06 Jul KILLARNEY CHARACTERS: PETER GOUGH

Most of us remember Peter Gough as a tall, friendly gentleman with a lot of old burn scars, who could pedal a Porsche around Killarney faster than most drivers half his age – but there’s a lot more to his story than that.
Peter was born and raised in Pinelands, which seems to have been a hotbed of motorsport enthusiasts in the 1940s and 50s. His father William, he said, would wash people’s cars just for the pleasure of driving them home to their owners, and shortly after young Peter had qualified as a punch-card machine engineer in 1959, he spent 25 hard-earned Rands on an old Peugeot 203 and went racing in the Saloon Car series at the then brand-new Killarney circuit.

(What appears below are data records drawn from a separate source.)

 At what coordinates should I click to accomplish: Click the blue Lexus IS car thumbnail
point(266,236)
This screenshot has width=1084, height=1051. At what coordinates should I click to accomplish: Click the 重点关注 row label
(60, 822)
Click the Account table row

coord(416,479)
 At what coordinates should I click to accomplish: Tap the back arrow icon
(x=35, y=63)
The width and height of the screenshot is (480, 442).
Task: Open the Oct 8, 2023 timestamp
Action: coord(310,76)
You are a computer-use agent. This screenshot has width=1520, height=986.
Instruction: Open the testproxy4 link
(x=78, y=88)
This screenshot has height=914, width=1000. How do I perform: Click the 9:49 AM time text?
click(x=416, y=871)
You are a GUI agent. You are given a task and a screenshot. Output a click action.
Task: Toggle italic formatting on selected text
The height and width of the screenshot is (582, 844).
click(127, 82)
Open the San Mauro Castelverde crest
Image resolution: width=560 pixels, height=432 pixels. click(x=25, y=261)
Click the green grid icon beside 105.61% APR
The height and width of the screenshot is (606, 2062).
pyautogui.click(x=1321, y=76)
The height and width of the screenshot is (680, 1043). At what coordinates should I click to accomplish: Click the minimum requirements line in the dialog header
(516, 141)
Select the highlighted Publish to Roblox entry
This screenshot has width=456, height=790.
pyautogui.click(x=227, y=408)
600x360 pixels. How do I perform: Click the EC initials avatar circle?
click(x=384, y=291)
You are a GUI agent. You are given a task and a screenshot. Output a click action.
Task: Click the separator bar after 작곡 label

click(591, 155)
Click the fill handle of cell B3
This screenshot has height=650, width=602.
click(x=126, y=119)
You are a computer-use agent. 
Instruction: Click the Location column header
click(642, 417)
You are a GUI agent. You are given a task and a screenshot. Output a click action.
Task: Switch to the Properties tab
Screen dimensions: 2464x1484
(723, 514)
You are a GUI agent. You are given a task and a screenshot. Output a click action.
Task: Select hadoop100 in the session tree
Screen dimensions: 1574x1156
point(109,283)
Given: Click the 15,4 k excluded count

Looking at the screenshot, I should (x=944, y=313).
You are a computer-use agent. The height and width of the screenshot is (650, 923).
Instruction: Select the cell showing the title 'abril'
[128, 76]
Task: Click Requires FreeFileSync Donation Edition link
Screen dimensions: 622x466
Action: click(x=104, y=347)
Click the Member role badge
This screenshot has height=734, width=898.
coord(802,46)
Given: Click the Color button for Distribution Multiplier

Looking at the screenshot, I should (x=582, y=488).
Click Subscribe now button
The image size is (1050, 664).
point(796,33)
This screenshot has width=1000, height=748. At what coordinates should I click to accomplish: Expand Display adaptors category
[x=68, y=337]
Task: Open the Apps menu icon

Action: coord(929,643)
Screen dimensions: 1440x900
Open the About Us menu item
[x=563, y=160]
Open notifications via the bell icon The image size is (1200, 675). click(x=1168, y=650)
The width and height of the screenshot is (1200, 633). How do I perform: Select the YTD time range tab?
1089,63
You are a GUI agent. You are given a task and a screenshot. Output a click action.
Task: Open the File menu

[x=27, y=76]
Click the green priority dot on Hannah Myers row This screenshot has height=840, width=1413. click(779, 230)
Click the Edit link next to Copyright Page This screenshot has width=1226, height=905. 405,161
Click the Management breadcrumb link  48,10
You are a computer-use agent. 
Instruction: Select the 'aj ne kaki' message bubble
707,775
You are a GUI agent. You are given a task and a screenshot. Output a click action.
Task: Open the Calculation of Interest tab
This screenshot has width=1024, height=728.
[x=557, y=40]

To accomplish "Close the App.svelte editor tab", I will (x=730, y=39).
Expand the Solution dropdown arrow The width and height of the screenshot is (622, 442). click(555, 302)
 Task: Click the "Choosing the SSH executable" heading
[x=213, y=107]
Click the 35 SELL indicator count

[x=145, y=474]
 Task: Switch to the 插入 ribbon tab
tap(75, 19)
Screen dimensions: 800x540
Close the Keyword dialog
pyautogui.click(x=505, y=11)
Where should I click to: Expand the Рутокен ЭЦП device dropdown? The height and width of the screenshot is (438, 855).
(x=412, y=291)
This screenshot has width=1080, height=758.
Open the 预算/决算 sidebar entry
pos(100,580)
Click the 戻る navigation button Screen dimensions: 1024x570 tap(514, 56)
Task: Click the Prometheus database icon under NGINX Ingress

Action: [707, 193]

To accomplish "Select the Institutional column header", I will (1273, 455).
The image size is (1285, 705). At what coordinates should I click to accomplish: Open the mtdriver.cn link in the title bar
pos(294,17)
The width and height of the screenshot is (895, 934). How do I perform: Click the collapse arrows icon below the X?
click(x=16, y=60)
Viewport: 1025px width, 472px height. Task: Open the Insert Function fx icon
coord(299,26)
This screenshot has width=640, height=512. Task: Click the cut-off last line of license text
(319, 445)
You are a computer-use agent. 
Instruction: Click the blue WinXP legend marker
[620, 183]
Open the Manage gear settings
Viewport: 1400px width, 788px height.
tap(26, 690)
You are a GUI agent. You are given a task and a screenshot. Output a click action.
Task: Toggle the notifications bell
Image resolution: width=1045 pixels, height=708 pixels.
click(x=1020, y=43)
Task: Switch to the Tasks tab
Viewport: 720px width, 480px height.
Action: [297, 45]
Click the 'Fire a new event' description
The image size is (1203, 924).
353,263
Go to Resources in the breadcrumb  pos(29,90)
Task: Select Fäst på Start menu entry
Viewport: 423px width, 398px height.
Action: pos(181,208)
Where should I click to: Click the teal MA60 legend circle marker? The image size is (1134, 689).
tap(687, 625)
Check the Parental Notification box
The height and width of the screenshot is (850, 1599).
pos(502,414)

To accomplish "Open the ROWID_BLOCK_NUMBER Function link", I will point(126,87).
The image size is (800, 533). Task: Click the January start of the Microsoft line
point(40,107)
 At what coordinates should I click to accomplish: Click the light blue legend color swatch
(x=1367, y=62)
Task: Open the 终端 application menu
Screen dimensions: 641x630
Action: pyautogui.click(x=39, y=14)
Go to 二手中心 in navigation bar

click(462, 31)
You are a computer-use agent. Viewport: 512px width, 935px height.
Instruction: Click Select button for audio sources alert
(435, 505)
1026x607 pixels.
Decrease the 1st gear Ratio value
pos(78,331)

His undoubted talent as a driver soon caught the eye of Willie Meissner and Bob van Niekerk at GSM and in 1963 he was offered a works-supported drive in a Dart – with which he won the South African Sports-Car Championship in 1965.
The following year Willie let him loose in the Meissner Lotus Cortina, which Peter raced for two years until the advent of the incredible Cosworth FVA-engined Meissner Escort, in which he finished second in the 1968 SA Saloon Car championship.
The car was then ruled illegal because its Cosworth Formula Two engine wasn’t built on an Escort block – so Willie got hold of a raw, unfinished Ford engine-block casting and machined it himself to create a unique two-litre twin-cam engine, making most of the internals himself, that produced even more power than its Grand Prix predecessor!
That engine was at the heart of Peter’s legendary Escort Y151, with which he won the 1969 SA Saloon Car championship.
At about this time Peter was offered a test at Kyalami in the ex-John Love Cooper with a view to a Shell-sponsored Formula One drive, but brought the car back into the pits after two laps, saying he felt ‘like a duck out of water’.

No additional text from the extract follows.